First, disposable paperboard coffee cups include a thin plastic liner that prevents the paper from soaking up the coffee. This plastic liner has to be separated by recycling facilities so that the paper pulp can be recovered. Not all recyclers have the technology to filter out the plastic, and many that do couldn’t get good prices for reselling the paper pulp, so they stopped accepting the cups.

 

While that situation is improving, and more municipal and private recycling programs are accepting plastic-lined coffee cups, there is also an ongoing search for a novel type of single-use coffee cup that is 100% recyclable.
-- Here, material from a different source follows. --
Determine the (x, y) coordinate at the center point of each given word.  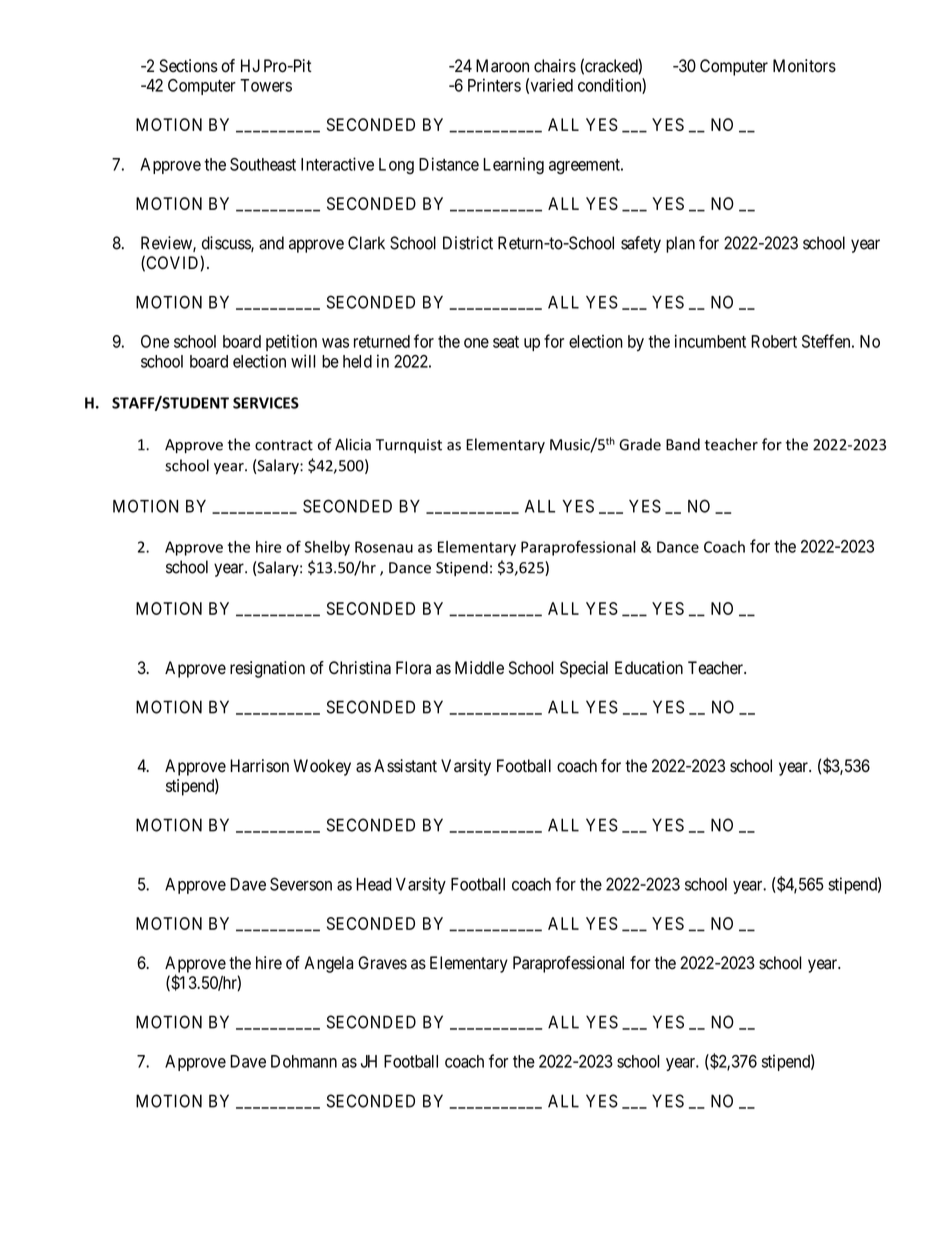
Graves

The NextGen Cup Challenge, backed by brands like Starbucks, McDonald’s and Yum! as well as NGOs like the World Wildlife Fund, is crowdsourcing new ideas for cup materials and design, offering startup capital for the top six entries.

 

The best solution would be for coffee lovers to bring their own reusable cups and travel mugs to their favorite coffee shop, and there are signs that this consumer behavioral shift is already happening. Back in November when Starbucks released its holiday cup designs, it also gave away free reusable red cups at all of its stores. The reusable cups were so popular that many locations quickly ran out.

 

Consumers wield tremendous influence in the coffee industry. If you get as much satisfaction supporting sustainability efforts as you do from sipping a holiday spiced coffee, choose to buy your holiday beverages from coffee shops committed to caring for the planet and their farmers.